Fig. 3: Encoding of behaviors induced by the threatening object.
From: Cortical representations of affective pain shape empathic fear in male mice

a Schematic of Object-threat test. During habituation, the OB and the object were individually placed in each chamber. The OB was allowed to explore freely, while the object was controlled remotely via Bluetooth to move in random directions for 5 min. During conditioning, the OB mouse observed the object moving rapidly and occasionally bumping into the walls for 4 min. b Freezing levels (%) in OBs during Object-threat test were compared to those during OFC with conspecific DMs (right). Freezing levels during the day-2 24-hour memory retrieval, where OBs were placed alone in the same chamber, without the object or DMs (left). Demonstrator: n = 17, Object: n = 11 c Top: Schematic of Object-threat followed by OFC1 for Ca2+ imaging.
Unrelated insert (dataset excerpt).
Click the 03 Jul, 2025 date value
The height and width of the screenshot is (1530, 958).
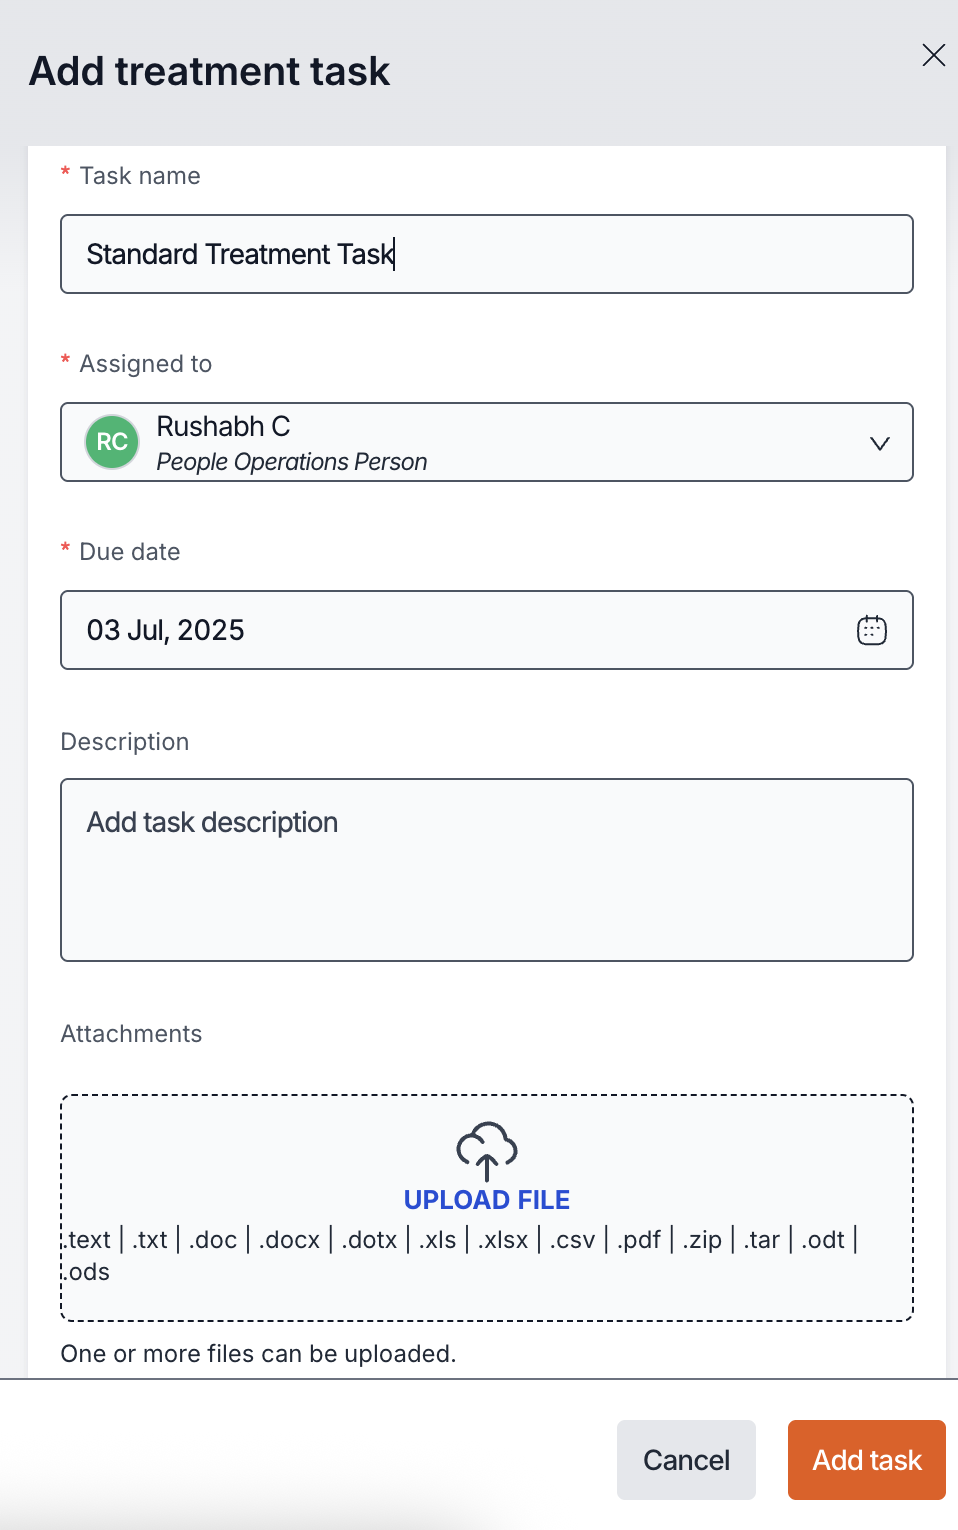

The experimental chamber was changed to a striped context, the same context used in OFC2. Bottom: Three annotated behaviors during the Object-threat test: Threat-freezing, Obj-moving, and Obj-stationary. d Venn diagrams showing proportions of cells encoding Threat-freezing, Obj-moving, and Obj-stationary during the Object-threat session. e Schematic illustrating the procedure for training OFC datasets and test LDA classifiers to decode neuronal activity during the Object-threat session. f LDA decoder performance (n = 6 mice) predicting Threat-freezing, Obj-moving or Obj-stationary during the Object-threat session using OFC1 data (left) and mean decoding accuracy matrix between OFC1 and Object-threat test (right). Source data are provided as a Source Data file. All data are presented as means ± S.E.M.